Dataset
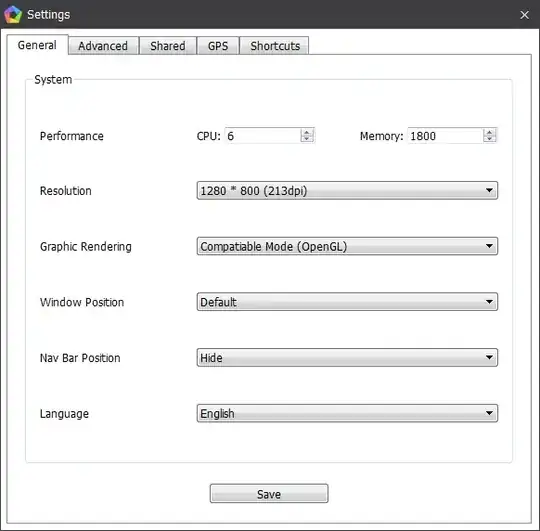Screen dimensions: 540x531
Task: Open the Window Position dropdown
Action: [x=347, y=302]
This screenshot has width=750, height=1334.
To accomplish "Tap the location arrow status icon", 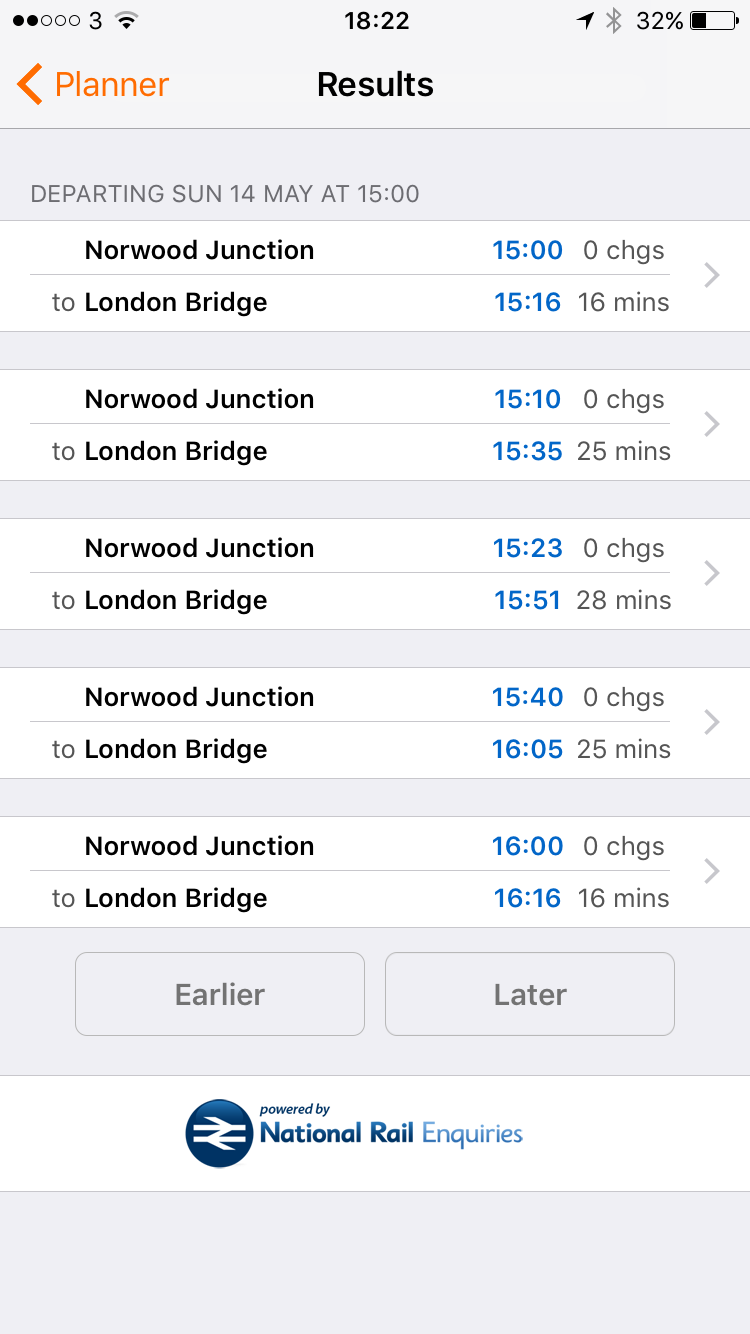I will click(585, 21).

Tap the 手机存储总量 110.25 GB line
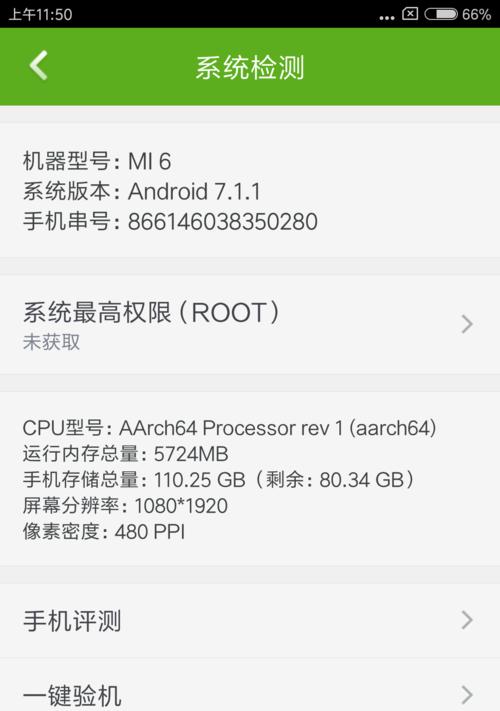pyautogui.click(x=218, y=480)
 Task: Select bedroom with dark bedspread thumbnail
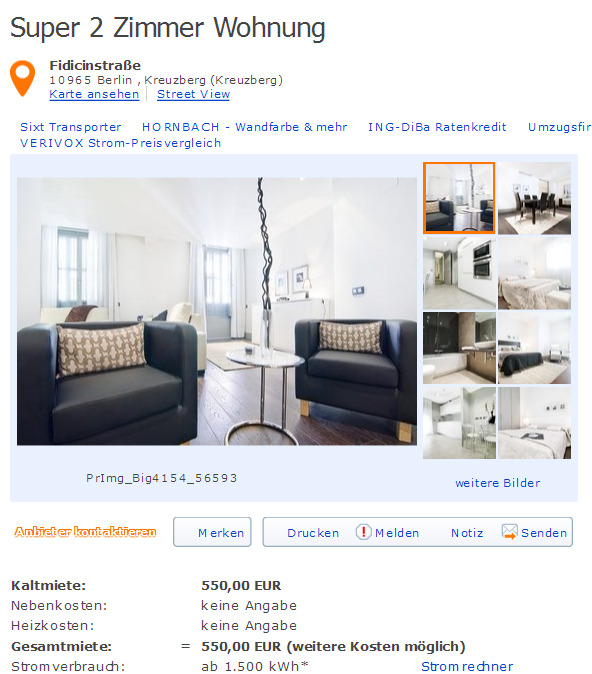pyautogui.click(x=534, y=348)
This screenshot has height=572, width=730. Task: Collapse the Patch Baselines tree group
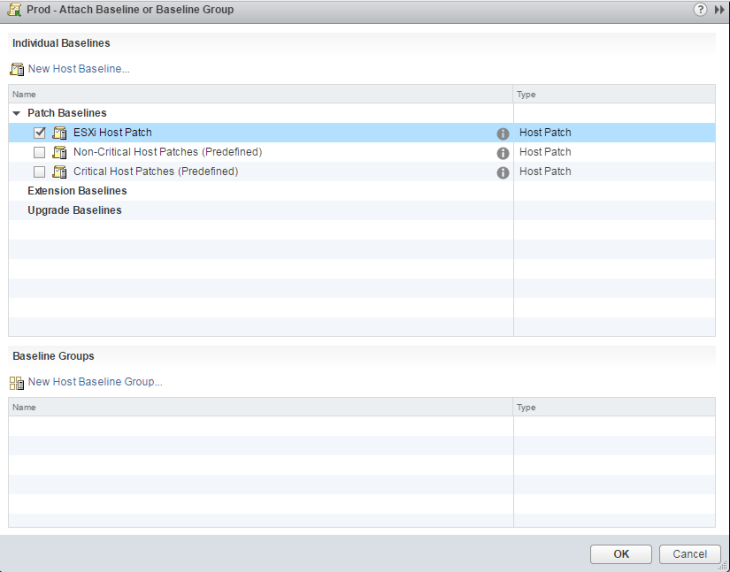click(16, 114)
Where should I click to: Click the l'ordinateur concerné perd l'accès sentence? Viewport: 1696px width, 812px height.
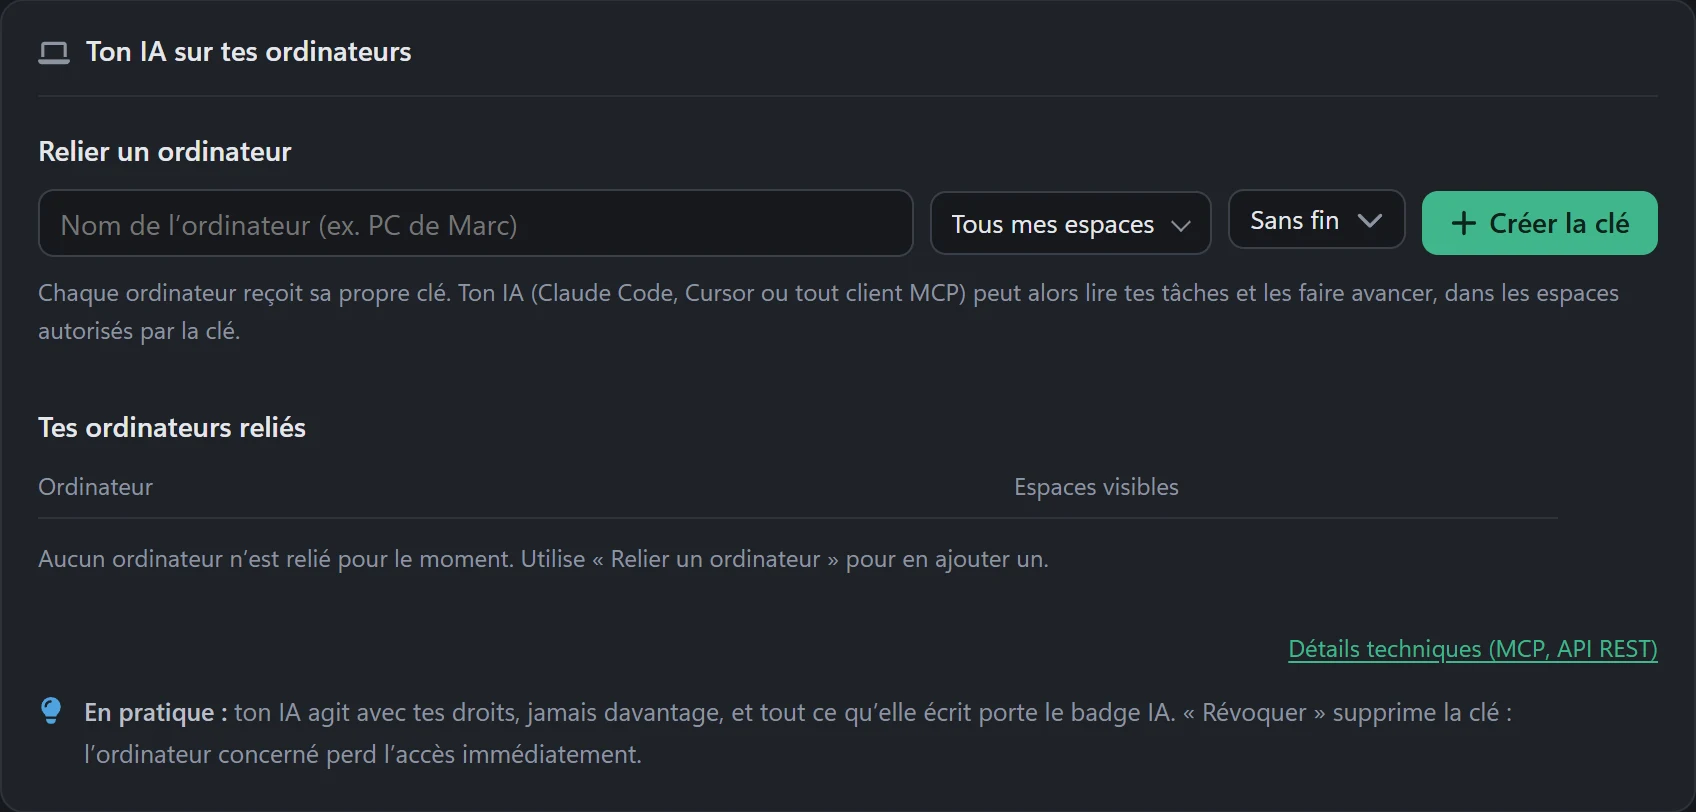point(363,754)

Problem details
With pictures excluded, the lines running from the one containing "Where should I" through the last line of the records above are to be restated exactly and in full.

Output below
Where should I click to: Click the l'ordinateur concerné perd l'accès sentence? Viewport: 1696px width, 812px height.
point(363,754)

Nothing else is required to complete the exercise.